Il ricordo del battello che collegava Rufina a Pontassieve

by Giuliana Cantini, ph. Massimo Pagliazzi, Sandro Zagli

 

Una nave per oltrepassare il fiume quando i ponti ancora non c’erano. È una storia singolare quella che vogliamo raccontare, che parte nel ‘700 in Valdisieve, la bella valle sulle sponde della Sieve, ricco affluente dell’Arno.

In quegli anni esistevano due piccoli centri abitati divisi dal corso d’acqua, già molto fiorenti grazie alla produzione del vino. Per collegarli, gli abitanti, non potendo costruire un ponte, costruirono la “nave”, una piccola chiatta che portava persone e mezzi di trasporto dall’altra parte del fiume Sieve. Grazie alla presenza di questa imbarcazione i piccoli centri divennero dai veri e propri paesi: gli attuali Rufina e Montebonello.

La nave continuò la sua attività fino al ‘900: alla fine dell’800 furono costruite le prime passerelle mobili di legno e infine nei primi anni del XX secolo i primi ponti. La nave terminò il suo lavoro negli anni Venti e fu sepolta nel greto del fiume Sieve. Lentamente ne è stata persa la memoria di questo battello, che in passato fu di grande utilità. A Rufina il nome rimase legato alla strada che conduceva all’imbarcazione, “il Corso della Nave”, diventato oggi via Cesare Battisti.

Si tratta della particolare storia di un mezzo di trasporto che per molto tempo è stato determinante per la vita di questa comunità: per questo il comune di Rufina, con il contributo del comune di Pontassieve, ha voluto organizzare una festa per ricordare questa tradizione. È così nata Il Corso della Nave, manifestazione giunta alla 15° edizione, organizzata anche grazie al prezioso lavoro dell’omonima Associazione. Nel 2019 l’evento si svolgerà l’8 ed il 9 giugno: cuore pulsante di tutti gli eventi sarà lo snodo alla confluenza del torrente Rufina in via Cesare Battisti, piazza 1 Maggio e piazza Montegrappa.
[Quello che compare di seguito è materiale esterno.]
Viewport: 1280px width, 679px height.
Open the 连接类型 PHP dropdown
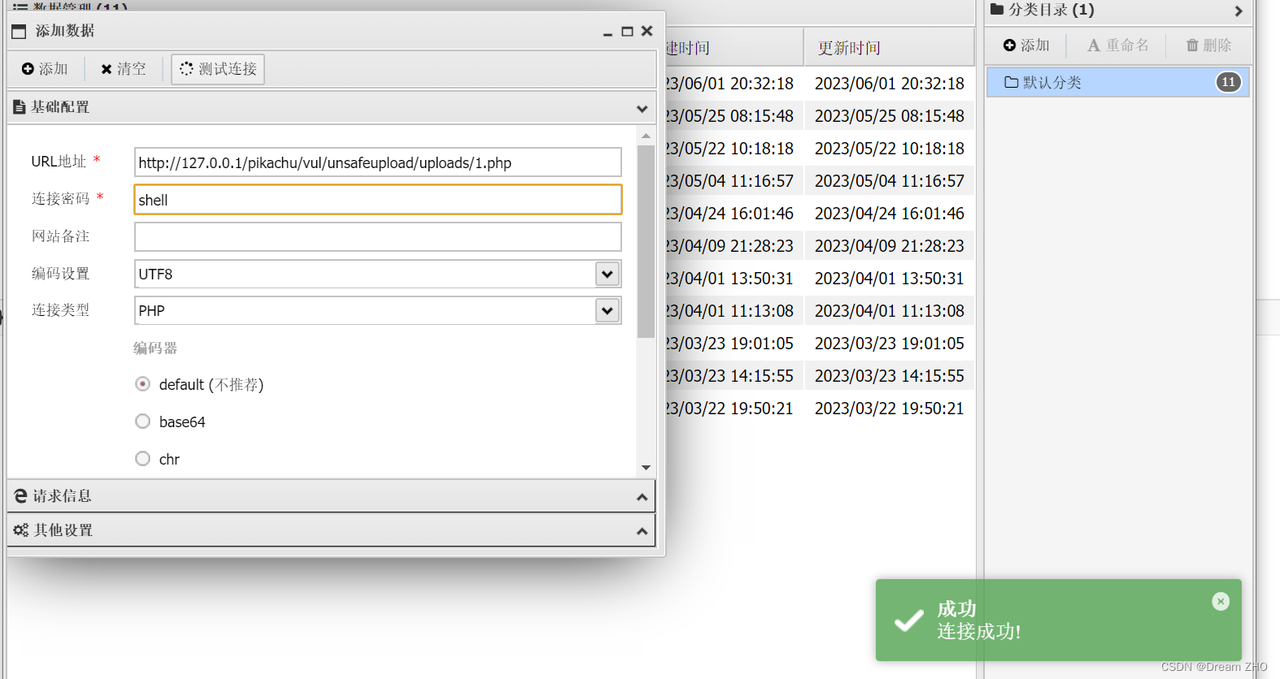607,311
Numerosi saranno i momenti di divertimento per grandi e piccoli, accompagnati dalle suggestive sfilate del Corteo Storico del Vino e del Contado di Rufina. Il consiglio è quello di provare il brivido di attraversare il fiume grazie all’imbarcazione messa a disposizione dall’Associazione Culturale I Renaioli di Firenze. Da non perdere lo spettacolo pirotecnico previsto per sabato 8 giugno sulle sponde del fiume, tra giochi di luci e suoni.